Dimon, 70, who has run JPMorgan, the largest U.S. bank, for two decades, also said the private credit sector "probably" does not present a systemic risk, despite investors' recent moves to pull back from such funds amid worries that advances in AI will hurt underlying borrowers.
"The challenges we all face are significant," Dimon added, citing geopolitical risks such as the war in Ukraine, broader hostilities in the Middle East and tension with China.
"Now, because of the war in Iran, we additionally face the potential for significant ongoing oil and commodity price shocks, along with the reshaping of global supply chains, which may lead to stickier inflation and ultimately higher interest rates than markets currently expect."
Time will tell whether the Iran war achieves the United States' objectives, Dimon said, adding that nuclear proliferation remains the greatest danger from Iran.
War-driven inflation worries have led markets to largely rule out interest rate cuts this year, after monetary easing fueled record equity highs last year.
Last week, the benchmark S&P 500 index closed its worst-performing quarter since 2022, weighed down since late February by the war and the resulting spurt in energy prices.
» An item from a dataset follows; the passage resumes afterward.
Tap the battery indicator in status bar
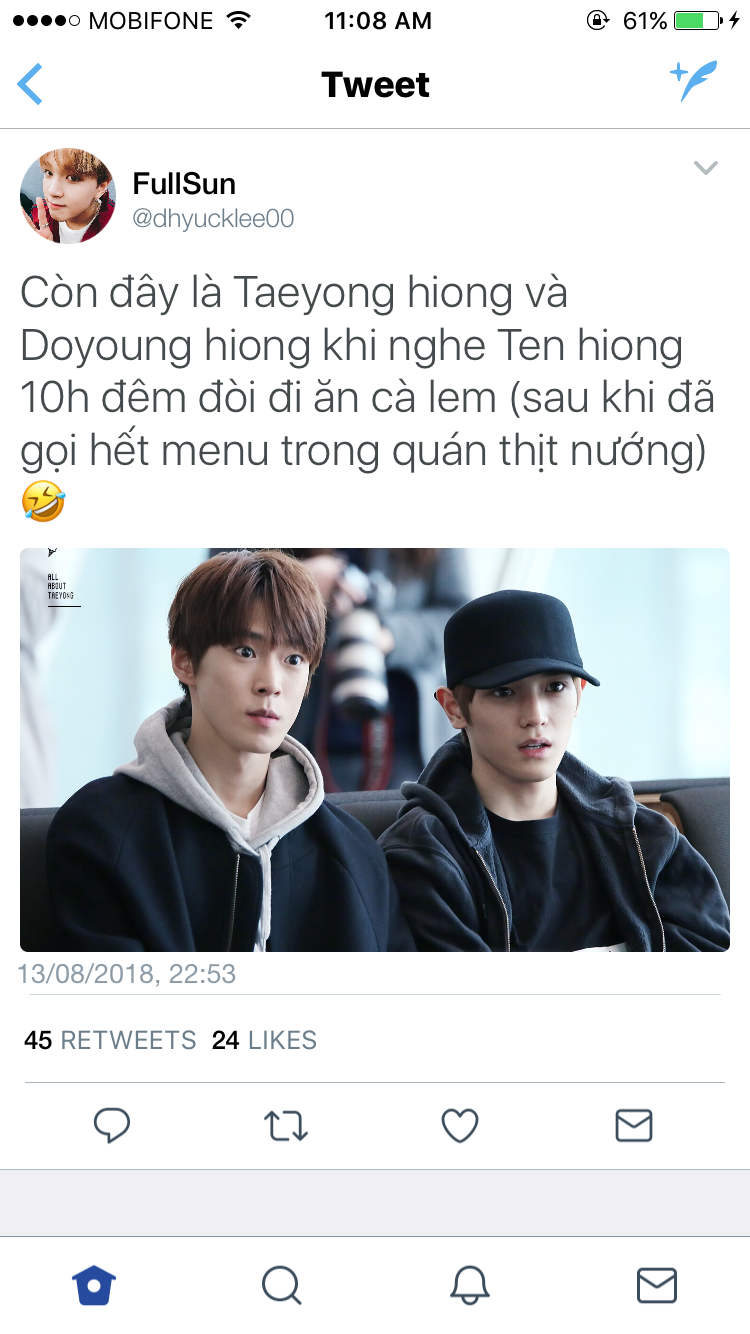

Dimon said the U.S. economy continued to be resilient, with consumers still earning and spending, though with some recent weakening, and businesses still healthy.
But he cautioned the economy had been fueled by large amounts of government deficit spending and past stimulus, while increased expenditure on infrastructure remained a growing need.
The fiscal stimulus from Trump's "Big, Beautiful Bill," deregulation policies and artificial intelligence-driven capital spending are other positives for the economy, Dimon said.
Dimon said the $1.8 trillion private credit market is relatively small. But once the credit cycle weakens, he warned, losses on all leveraged lending will be higher than expected as credit standards have been weakening modestly across the board.
Private credit also does not tend to have great transparency or rigorous valuation loan "marks," increasing the chance that investors will sell if they think the environment will worsen, he said.
Blue Owl last week told investors it was limiting withdrawals from two funds after a historic level of first-quarter redemption requests, with AI-related worries driving an investor exodus from its technology-focused fund.
Dimon also used the letter to sharply criticize revised capital rules proposed by U.S. bank regulators last month, decrying some aspects as still "nonsensical."
JPMorgan was among the banks that fought hard to water down 2023 drafts of the so-called Basel III and GSIB, or Global Systemically Important Banks, surcharge rules.
But on Monday, Dimon said the proposals were still "very flawed," adding that JPMorgan's GSIB surcharge – an extra capital layer held by such banks – would only fall to 5%, a figure he said punished its success and was "absurd" and "un-American."